Design of a novel series of small molecule donors for application in organic solar cells

Abstract

In an effort to study high-efficient electron donor materials for application in organic solar cells (OSC), density functional theory (DFT) calculations were performed to predict a variety of small molecules (SMs) with terminal acceptor-π bridge-central donor-π bridge-terminal acceptor (A-π-D-π-A) framework. An interesting A-π-D-π-A-type SM containing phenothiazine as D unit has been recently synthesized and applied to in the OSC. Motivated by this study, here, we have systematically predicted 10 SM donor materials based on the phenothiazine as the central D unit as well as several A and π units that have been used into materials representing excellent SC as well as charge transport characteristics. Then, the structural, electronic, and optical properties of the predicted SM donors have been investigated.
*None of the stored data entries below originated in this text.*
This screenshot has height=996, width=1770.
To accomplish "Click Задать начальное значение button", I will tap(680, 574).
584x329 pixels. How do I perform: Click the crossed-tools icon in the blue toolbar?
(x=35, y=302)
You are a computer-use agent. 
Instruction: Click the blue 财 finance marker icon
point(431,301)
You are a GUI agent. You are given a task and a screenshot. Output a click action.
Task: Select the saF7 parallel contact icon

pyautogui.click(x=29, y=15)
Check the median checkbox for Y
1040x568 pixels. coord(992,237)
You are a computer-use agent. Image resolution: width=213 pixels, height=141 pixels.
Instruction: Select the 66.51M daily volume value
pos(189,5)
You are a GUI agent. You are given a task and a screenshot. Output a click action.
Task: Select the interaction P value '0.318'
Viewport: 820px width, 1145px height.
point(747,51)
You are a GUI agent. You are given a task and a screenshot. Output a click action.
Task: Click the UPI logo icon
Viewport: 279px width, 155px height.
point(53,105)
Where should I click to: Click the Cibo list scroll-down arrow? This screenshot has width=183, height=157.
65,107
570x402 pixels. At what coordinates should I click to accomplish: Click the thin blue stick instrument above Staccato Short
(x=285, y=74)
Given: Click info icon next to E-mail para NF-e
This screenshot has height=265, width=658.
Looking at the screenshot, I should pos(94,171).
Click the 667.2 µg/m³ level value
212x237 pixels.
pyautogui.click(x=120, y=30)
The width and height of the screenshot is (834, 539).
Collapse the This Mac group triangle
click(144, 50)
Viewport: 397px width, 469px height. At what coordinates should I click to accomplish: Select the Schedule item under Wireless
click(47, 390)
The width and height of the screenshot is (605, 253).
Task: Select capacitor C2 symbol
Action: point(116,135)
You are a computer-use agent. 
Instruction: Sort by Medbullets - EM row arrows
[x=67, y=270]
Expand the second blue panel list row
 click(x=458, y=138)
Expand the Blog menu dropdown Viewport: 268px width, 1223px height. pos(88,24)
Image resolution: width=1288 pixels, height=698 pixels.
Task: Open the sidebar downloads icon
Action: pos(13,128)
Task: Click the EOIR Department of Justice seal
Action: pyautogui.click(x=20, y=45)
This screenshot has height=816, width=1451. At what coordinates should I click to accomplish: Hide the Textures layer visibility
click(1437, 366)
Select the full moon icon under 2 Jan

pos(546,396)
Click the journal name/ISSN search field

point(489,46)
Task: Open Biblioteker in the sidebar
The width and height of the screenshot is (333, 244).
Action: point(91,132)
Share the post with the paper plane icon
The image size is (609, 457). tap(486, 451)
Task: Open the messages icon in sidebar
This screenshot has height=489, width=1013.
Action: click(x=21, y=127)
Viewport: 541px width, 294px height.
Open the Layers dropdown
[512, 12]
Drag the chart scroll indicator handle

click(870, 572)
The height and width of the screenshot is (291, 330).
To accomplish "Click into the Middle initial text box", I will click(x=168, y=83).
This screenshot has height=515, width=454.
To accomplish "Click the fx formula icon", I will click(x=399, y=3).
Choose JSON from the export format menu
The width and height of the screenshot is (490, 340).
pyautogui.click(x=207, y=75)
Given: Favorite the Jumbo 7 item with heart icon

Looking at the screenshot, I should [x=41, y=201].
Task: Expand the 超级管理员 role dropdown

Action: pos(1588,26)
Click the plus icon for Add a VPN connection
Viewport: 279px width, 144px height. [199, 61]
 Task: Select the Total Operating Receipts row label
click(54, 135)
The fundamental band gap energies, orbital spatial distributions, and intrinsic dipole moments were calculated using DFT while the optical band gap energies were obtained using time-dependent density functional theory (TD-DFT). Several SC properties of the predicted SMs were then computed and compared with the available experimental results of OSCs. Our suggested SMs represented the enhancement in the open circuit voltage (VOC) and charge transport properties which may lead to OSCs with improved power conversion efficiency (PCE) compared to the previously synthesized SMs. Moreover, small reorganization energies, large transfer integrals, and high intra-molecular coupling obtained from dense π-stacking give rise to increased electron mobility in the predicted SMs. However, this strategy can be helpful for further improving the performance of SMs in OSCs.